Typical Applications
In television studios, blue or green screens may back news-readers to allow the compositing of stories behind them, before being switched to full-screen display. In other cases, presenters may be completely within compositing backgrounds that are replaced with entire “virtual sets” executed in computer graphics programs. In sophisticated installations, subjects, cameras, or both can move about freely while the computer-generated imagery (CGI) environment changes in real time to maintain correct relationships between the camera angles, subjects, and virtual “backgrounds.”
Virtual sets are also used in motion pictures filmmaking, some of which are photographed entirely in blue or green screen environments; as for example in Sky Captain and the World of Tomorrow.
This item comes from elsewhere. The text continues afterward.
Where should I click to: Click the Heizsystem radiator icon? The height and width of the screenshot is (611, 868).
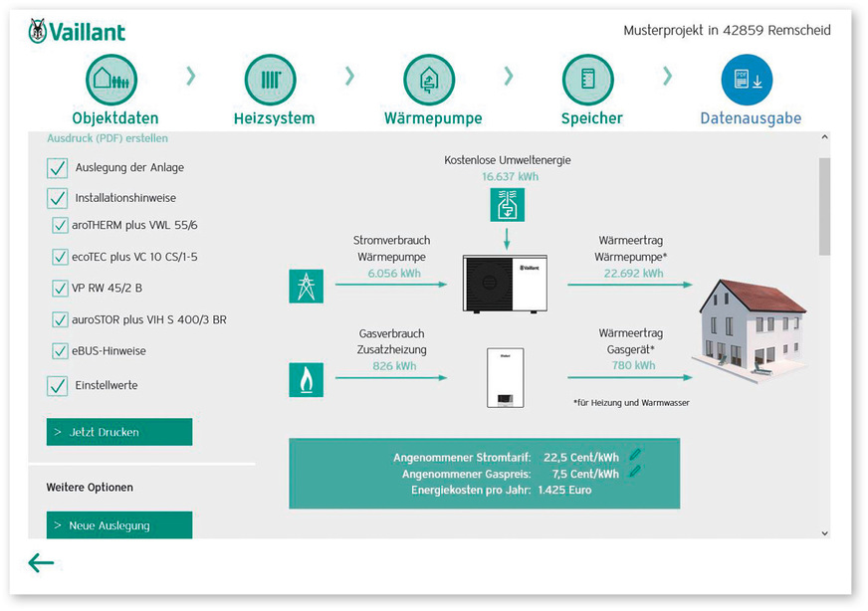coord(270,79)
More commonly, composited backgrounds are combined with sets – both full-size and models – and vehicles, furniture, and other physical objects that enhance the “reality” of the composited visuals. “Sets” of almost unlimited size can be created digitally because compositing software can take the blue or green color at the edges of a backing screen and extend it to fill the rest of the frame outside it. That way, subjects recorded in modest areas can be placed in large virtual vistas. Most common of all, perhaps, are set extensions: digital additions to actual performing environments. In the film, Gladiator, for example, the arena and first tier seats of the Roman Colosseum were actually built, while the upper galleries (complete with moving spectators) were computer graphics, composited onto the image above the physical set. For motion pictures originally recorded on film, high-quality video conversions called “digital intermediates” are created to enable compositing and the other operations of computerized post production. Digital compositing is a form of matting, one of four basic compositing methods. The others are physical compositing, multiple exposure, and background projection.